Data from: Habitat use, but not gene flow, is influenced by human activities in two ecotypes of Egyptian fruit bat (Rousettus aegyptiacus)
Centeno-Cuadros, Alejandro et al. (2017), Data from: Habitat use, but not gene flow, is influenced by human activities in two ecotypes of Egyptian fruit bat (Rousettus aegyptiacus), Dryad, Dataset, https://doi.org/10.5061/dryad.93pr2
Understanding the ecological, behavioral and evolutionary response of organisms to changing environments is of primary importance in a human-altered world. It is crucial to elucidate how human activities alter gene flow and what are the consequences for the genetic structure of a species. We studied two lineages of the Egyptian fruit bat (Rousettus aegyptiacus) throughout the contact zone between mesic and arid ecozones in the Middle East to evaluate the species' response to the growing proportion of human-altered habitats in the desert. We integrated population genetics, morphometrics and movement ecology to analyze population structure, morphological variation and habitat use from GPS- or radio-tagged individuals from both desert and Mediterranean areas. We classified the spatial distribution and environmental stratification by describing physical-geographical conditions and land cover. We analyzed this information to estimate patch occupancy and used an isolation by resistance approach to model gene flow patterns.
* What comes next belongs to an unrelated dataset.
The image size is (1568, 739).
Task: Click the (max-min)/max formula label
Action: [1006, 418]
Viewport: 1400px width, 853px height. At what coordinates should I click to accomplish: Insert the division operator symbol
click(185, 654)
Our results suggest that lineages from desert and Mediterranean habitats, despite their admixture, are isolated by environment and by adaptation supporting their classification as ecotypes. We found a positive effect of human-altered habitats on patch occupancy and habitat use of fruit bats by increasing the availability of roosting and foraging areas. While this commensalism promotes the distribution of fruit bats throughout the Middle East, gene flow between colonies has not been altered by human activities. This discrepancy between habitat use and gene flow patterns may, therefore, be explained by the breeding system of the species and modifications of natal dispersal patterns.